El doctor limpió las lágrimas de sus ojos. Nunca más sería abandonado de una manera tan vil, así, como una mascota que un día hartó a su dueño.
El pequeño secreto que escondía en su sótano, le iba garantizar el tibio abrazo con el que su corazón siempre soñó. Él sabía que si alguien se enteraba de su colosal proyecto, su sueño terminaría reducido a cenizas.
Así que el único testigo de la creación de su obra maestra, fue su frío sótano.

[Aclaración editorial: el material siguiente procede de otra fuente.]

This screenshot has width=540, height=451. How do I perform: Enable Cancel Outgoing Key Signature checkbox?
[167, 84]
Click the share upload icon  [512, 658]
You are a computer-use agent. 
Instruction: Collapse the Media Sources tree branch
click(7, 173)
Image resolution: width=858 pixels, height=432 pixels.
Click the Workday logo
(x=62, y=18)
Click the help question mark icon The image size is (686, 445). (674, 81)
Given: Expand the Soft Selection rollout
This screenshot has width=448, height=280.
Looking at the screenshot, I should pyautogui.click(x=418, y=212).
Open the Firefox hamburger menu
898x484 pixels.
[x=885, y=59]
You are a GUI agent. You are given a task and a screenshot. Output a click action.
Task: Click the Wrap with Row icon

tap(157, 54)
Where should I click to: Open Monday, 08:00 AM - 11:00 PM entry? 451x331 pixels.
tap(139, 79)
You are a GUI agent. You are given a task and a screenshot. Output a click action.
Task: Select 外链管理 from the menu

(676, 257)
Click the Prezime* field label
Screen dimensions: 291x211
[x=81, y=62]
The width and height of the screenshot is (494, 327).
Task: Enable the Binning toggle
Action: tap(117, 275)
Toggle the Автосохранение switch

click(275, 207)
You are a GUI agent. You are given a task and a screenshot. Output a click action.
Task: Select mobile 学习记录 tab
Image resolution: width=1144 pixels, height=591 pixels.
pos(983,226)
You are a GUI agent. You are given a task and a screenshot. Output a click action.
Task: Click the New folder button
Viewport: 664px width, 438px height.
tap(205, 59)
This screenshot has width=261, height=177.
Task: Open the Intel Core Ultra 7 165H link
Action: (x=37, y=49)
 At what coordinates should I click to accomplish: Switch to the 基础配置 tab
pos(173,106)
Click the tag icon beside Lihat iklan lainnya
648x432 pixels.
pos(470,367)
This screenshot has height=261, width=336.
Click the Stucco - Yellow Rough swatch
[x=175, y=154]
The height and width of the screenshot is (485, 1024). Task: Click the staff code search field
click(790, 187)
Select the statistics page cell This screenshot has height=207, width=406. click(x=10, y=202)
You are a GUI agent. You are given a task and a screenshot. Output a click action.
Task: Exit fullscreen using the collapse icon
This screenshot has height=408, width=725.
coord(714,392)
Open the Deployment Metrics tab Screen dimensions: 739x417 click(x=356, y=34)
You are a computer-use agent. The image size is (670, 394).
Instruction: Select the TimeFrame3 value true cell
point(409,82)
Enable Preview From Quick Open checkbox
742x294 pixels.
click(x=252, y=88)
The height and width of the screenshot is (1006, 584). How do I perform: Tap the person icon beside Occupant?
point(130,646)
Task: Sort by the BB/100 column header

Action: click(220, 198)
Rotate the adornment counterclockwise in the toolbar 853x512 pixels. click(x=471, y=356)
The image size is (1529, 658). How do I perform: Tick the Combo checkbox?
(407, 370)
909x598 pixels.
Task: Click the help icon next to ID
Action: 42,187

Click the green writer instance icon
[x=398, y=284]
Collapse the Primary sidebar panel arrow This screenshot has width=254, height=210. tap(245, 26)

Aunque en un principio parecía que llevar a cabo una idea de ese tipo llevaría mucho tiempo, el arduo
trabajo del doctor lo llevó a finalizar en poco menos de dos meses. En el momento en el que le dio el toque final a su creación, el corazón del galeno se encogió por unos segundos
¿Qué tal si algo había salido mal, y ella no era capaz ni de articular palabra alguna? O peor aún, ¿qué tal si ella lo rechazaba? Pero los temores del hombre de ciencia pronto se disiparon, al sentir el tibio roce de una mano antes cadavérica. Delgados labios morados de pronto se tornaron sonrosados de nuevo, invitando a ser besados con ternura.
Sí, él se había condenado desde el instante en el que por su mente cruzó por primera vez la descabellada idea de desafiar a la muerte de una forma tan brutal, sintiéndose superior a Dios. Pero eso ya no importaba. Su ciencia le había ayudado a desafiar algo más temible que el destino final de todo ser humano; esa soledad que desde siempre le había carcomido el alma.